Comment 24 Stefan Richter 2007-06-02 16:40:37 UTC

> Shouldn't fw-sbp2 do some internal checks, like wait on a mutex
> or something?

There is nothing it could sensibly wait for.  How should fw-sbp2 know beforehand
how many FireWire buses are present and how many SBP-2 capable nodes will sit on
these buses?

The maximum that could be done is to add parameters to fw-sbp2 (a) for how long
it should wait for SBP-2 nodes to become available and perhaps (b) after how
many nodes to quit waiting, and then fw-sbp2 could be integrated with the Linux
SCSI layer's asynchronous scanning facility.  Then, the initrd should
  - load fw-ohci
  - load fw-sbp2 if there is no hotplug facility in the initrd,
  - have those module parameters for fw-sbp2 configured (timeout, optionally
    number of SBP-2 targets to wait for)
  - load the scsi_wait_scan module.
When "modprobe scsi_wait_scan" exits, then all SCSI drivers which are integrated
with this generic asynchronous SCSI scanning facility, will have finished (or
given up on) discovering all known SCSI targets.

Lack of integration of sbp2 (or now rather fw-sbp2) with the asynchronous SCSI
scanning facility is tracked as http://bugzilla.kernel.org/show_bug.cgi?id=3225 .

While I am at it, let me explain the roles of the firewire drivers:

fw-ohci implements interfaces to FireWire buses (for interfaces of the OHCI type).

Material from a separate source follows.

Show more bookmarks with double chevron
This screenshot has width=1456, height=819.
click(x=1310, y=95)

fw-core, among else, looks what kinds of nodes are visible on present buses and
notifies protocol drivers (in kernel or in userspace) of detected nodes.

fw-sbp2 handles whatever SBP-2 nodes are given to it.

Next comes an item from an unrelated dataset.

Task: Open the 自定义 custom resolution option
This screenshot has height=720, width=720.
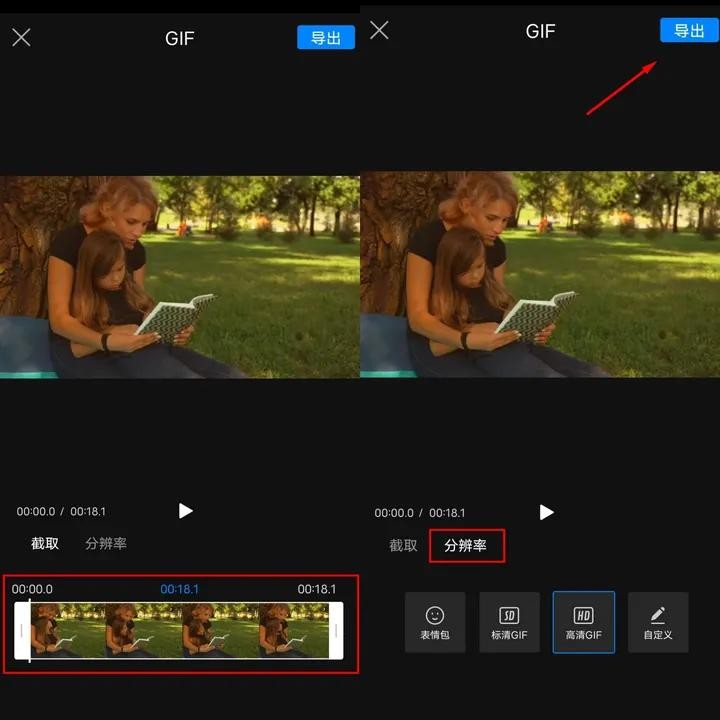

fw-ohci knows nothing of fw-sbp2, and vice versa.

There could be other controller drivers besides fw-ohci beneath fw-core, and
there could and probably will be other protocol drivers besides fw-sbp2 above
fw-core.  The old IEEE 1394 stack actually has two mainline controller drivers
and two (incomplete) out-of-tree controller drivers beneath ieee1394; and it has
several protocol drivers above ieee1394 in mainline and out-of-tree.

Comment 25 Kristian Høgsberg 2007-06-02 17:14:35 UTC

(In reply to comment #24)
> > Shouldn't fw-sbp2 do some internal checks, like wait on a mutex
> > or something?
> 
> There is nothing it could sensibly wait for.  How should fw-sbp2 know beforehand
> how many FireWire buses are present and how many SBP-2 capable nodes will sit on
> these buses?

That said, it does sound like there's a timing problem here.  It could be that
the disk in question requires several config rom read retries and that there is
some race between those retries and loading fw-sbp2.

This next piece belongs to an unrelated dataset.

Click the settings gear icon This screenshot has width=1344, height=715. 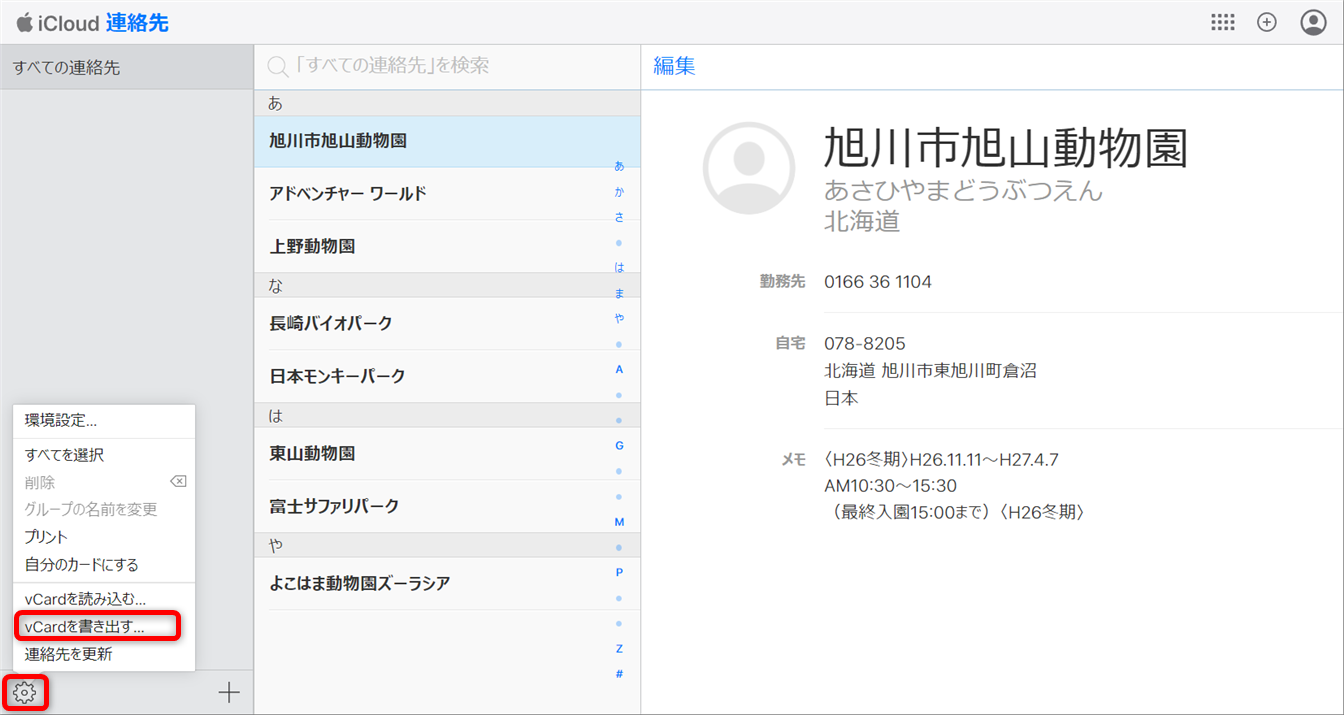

Comment 26 Alex Kanavin 2007-06-02 17:22:04 UTC

The log says
Jun  2 19:52:44 localhost kernel: fw_core: created new fw device fw0 (0 config
rom retries)
Jun  2 19:52:45 localhost kernel: fw_core: created new fw device fw1 (0 config
rom retries)

so it's probably some other kind of race?

Comment 27 Stefan Richter 2007-06-02 19:13:24 UTC

The "modprobe fw-sbp2" process will execute the SBP-2 login, SCSI inquiry, and
SCSI device creation *only* if fw-core already finished probing of the remote
node before fw-sbp2 is inserted into the kernel.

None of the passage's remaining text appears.